US 12,236,935 B2
Generating dubbed audio from a video-based source
Andrew R. Levine, New York, NY (US); Buddhika Kottahachchi, San Mateo, CA (US); Christopher Davie, Queens, NY (US); Kulumani Sriram, Danville, CA (US); Richard James Potts, Mountain View, CA (US); and Sasakthi S. Abeysinghe, Santa Clara, CA (US)
Assigned to GOOGLE LLC, Mountain View, CA (US)
Filed by GOOGLE LLC, Mountain View, CA (US)
Filed on Sep. 9, 2022, as Appl. No. 17/931,026.
Prior Publication US 2024/0087557 A1, Mar. 14, 2024
Int. Cl. G10L 13/00 (2006.01); G06F 40/58 (2020.01); G10L 13/02 (2013.01); G10L 13/08 (2013.01)

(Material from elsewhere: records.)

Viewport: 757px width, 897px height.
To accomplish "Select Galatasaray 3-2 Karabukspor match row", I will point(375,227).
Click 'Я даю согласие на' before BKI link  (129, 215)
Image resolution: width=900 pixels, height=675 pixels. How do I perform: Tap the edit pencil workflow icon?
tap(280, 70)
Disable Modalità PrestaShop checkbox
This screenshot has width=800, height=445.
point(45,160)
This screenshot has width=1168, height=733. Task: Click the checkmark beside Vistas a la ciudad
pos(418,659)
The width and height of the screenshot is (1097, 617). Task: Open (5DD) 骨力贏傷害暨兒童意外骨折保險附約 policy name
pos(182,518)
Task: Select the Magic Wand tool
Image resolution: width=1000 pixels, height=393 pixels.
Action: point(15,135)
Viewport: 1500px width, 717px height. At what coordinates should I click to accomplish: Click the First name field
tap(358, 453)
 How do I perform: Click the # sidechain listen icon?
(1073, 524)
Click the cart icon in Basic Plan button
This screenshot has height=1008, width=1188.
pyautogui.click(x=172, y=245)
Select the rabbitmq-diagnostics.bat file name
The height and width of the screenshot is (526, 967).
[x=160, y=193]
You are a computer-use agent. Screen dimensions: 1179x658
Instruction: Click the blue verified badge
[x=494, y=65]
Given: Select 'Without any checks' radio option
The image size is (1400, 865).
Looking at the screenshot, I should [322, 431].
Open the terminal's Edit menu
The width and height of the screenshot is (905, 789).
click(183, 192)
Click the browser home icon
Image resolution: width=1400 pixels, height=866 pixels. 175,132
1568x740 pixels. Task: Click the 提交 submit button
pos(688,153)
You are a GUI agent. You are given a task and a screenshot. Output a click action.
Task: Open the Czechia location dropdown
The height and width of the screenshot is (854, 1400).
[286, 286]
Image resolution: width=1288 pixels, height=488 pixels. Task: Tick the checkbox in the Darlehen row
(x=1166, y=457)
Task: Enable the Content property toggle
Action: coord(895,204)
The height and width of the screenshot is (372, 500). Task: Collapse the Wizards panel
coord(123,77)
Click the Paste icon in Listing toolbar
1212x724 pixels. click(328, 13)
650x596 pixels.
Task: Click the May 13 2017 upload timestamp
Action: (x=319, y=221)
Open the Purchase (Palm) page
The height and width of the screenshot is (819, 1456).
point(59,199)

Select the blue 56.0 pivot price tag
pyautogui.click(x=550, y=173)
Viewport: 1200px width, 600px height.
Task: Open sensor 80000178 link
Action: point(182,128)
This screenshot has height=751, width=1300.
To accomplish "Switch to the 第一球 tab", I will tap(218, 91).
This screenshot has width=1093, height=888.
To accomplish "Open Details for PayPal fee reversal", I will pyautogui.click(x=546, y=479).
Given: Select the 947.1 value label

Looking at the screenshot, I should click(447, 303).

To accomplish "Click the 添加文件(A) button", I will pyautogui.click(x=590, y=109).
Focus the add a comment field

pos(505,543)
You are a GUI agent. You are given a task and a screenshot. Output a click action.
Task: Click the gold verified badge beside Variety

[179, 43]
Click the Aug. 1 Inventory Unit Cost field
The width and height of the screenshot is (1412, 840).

CPC G10L 13/02 (2013.01) [G06F 40/58 (2020.01); G10L 13/086 (2013.01)] 20 Claims
OG exemplary drawing
 
1. A method of dubbing a video, comprising:
receiving video data and corresponding audio data in a first language;
generating, based on the audio data and an original transcript in the first language, a translated preliminary transcript in a second language;
based on the video data in the first language, aligning timing windows of portions of the translated preliminary transcript with corresponding segments of the audio data in the first language to generate a translated aligned transcript;
based on the timing windows of the portions of the translated preliminary transcript and timing windows of the corresponding segments of the audio data in the first language, determining portions of the translated aligned transcript in the second language that exceed a timing window range of the corresponding segments of the audio data in the first language to generate flagged transcript portions;
based on the translated aligned transcript, generating a first speech dub in the second language and combining the first speech dub with the video data to generate a first dubbed video;
transmitting the original transcript, the translated aligned transcript, and the first speech dub to a first device, the generated flagged transcript portions included in the original transcript and the translated aligned transcript;
receiving, from the first device, a modified original transcript; and
generating, based on the modified original transcript, a second speech dub in the second language.